Thursday, November 3, 2005
Photo by Kirby Neumann-Rea
Night-time volunteers Suni Davis, right, and Colby Richards, greet walkers at 1:40 a.m. during Relay For Life.
By KIRBY NEUMANN-REA
July 23, 2005
“Stay awake, Marker Boy.”
Suni Davis jostles Colby Richardson alongside the track at Hood River Valley High School track.
Colby marks off N-24 from the master chart used in Lap Bingo, playfully elbows Suni — “Numbers Girl,” and wraps his down parka tighter.
Nicknames sink in fast in the middle of the night. It is July 18, 1:05 a.m.
Suni, Colby, and their friend Anna Hidle (“Just call me ‘Sleepy’,”) sit by lantern light on a table strewn with the candies that are rewards for walkers in the American Cancer Society Relay For Life.
“This helps keep ’em going,” says Anna. “Keeps ’em moving around the track.”
Every few minutes, “Number Girl” draws a ball from a miniature Bingo hopper and “Marker Boy” records it. Walkers complete their lap and check in. Whether or not they have the number, they still get a piece of candy.
“Okay, give us the next number,” walker Tony White says as he approaches the bingo table. No new score on his three-by-three card. He selects a Jolly Rancher.
“I know how many laps I’ve done by the number of candy wrappers in my pocket,” says White, a Hood River insurance agent.
White walks for Granny’s Gang and Kevin, Too, a close-knit team that participates every year in the 24-hour fund-raiser. Kevin refers to his son, Kevin, who died of cancer in 1991. Tony himself is a kidney cancer survivor. The 1 a.m. shift is one of two Tony takes during the relay. He likes the quiet of the wee hours walk.
What stands out at night, besides the chattering of nearby sprinklers and the hushed conversations from within the tents and shelters on the field, are the lights.
There are the pale-blue squares from cell phones walkers hold up to make a call, check Instant Messages, or perhaps the latest Major League baseball scores.

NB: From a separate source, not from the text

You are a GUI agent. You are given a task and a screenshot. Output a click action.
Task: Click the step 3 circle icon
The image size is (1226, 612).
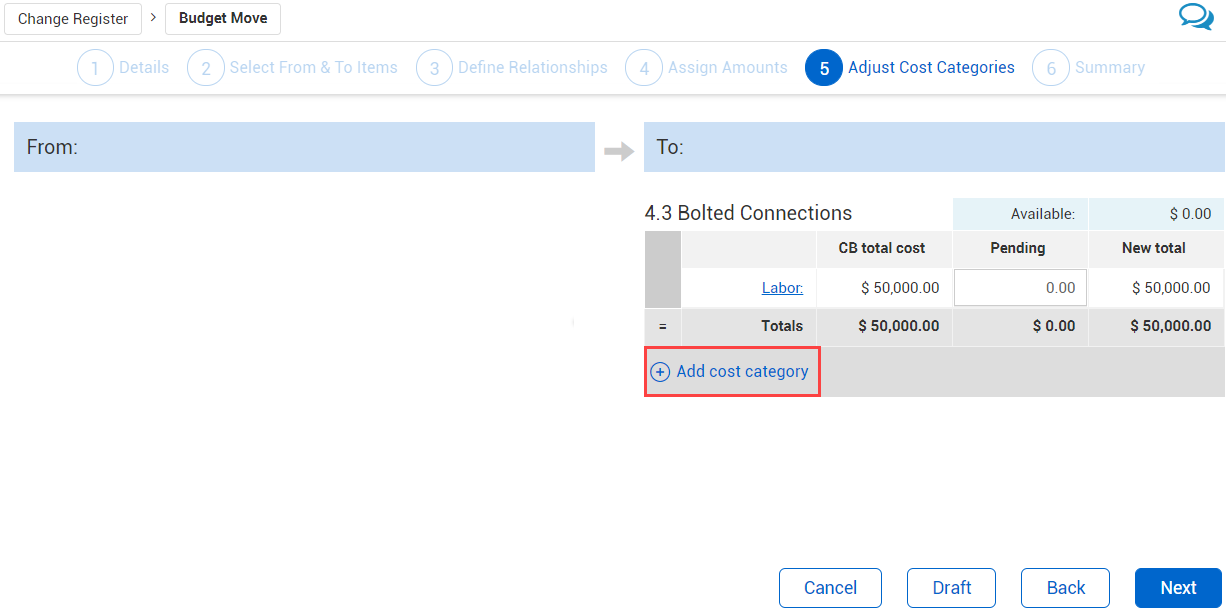(434, 68)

There are the luminescent necklaces worn by people such as Pauline Smith of the team from Dr. Kyle House’s dentistry office.
But mostly, there are the luminaria.
These candle-lit paper bags line the inside of the track, as symbols of what the walk is all about. Each bears the name of someone who has died of cancer, someone who has survived, or someone recently diagnosed. “Papa Jack,” reads one. Another bears a peace sign, another a flower. “We miss you,” read many.
They are lit in a ceremony shortly after dark, and create a guiding path for anyone up and around at Relay For Life.
Most years, by 1 a.m. the luminaria are a patchwork of bright lights, flickering ones, or darkened candles. Not that any luminary loses its emotional power if the candle goes out, but to see them all lit is a sobering and uplifting thing.
This year, at 1:30 a.m., all but a few of the 400 or so luminaria remain bright beacons.
Another light source is turned off this year; the Relay For Life committee opted not to turn on the scoreboard. In the past, the bright running clock flooded the south end of the field. The clock created a certain comfort, but it was bright for those trying to sleep at that end.
In 2005, the stamina of the luminaria made up for it.
“Those luminaries really make you think,” Tony White says on the ninth lap of the hour, at about 1:50 a.m. He walks the last half of the lap in silence. Then Marker Boy, Numbers Girl and Sleepy come into view, with their bright lantern.
“Okay, I know I’ve got a winner this lap,” Tony says, pulling out his card.
“Want to hear the next number?” Suni says.
“We’re due for a winner. Tell us it’s I-46,” Tony jokes.
“Nope — there’s about six of you waiting for that one.”
Tony smiles and says, “I guess I’ll just have to take a treat,” and selects another piece of candy before setting off along the cordon of luminaria.
Hope is as simple as a Tootsie Roll and as long as a string of lights.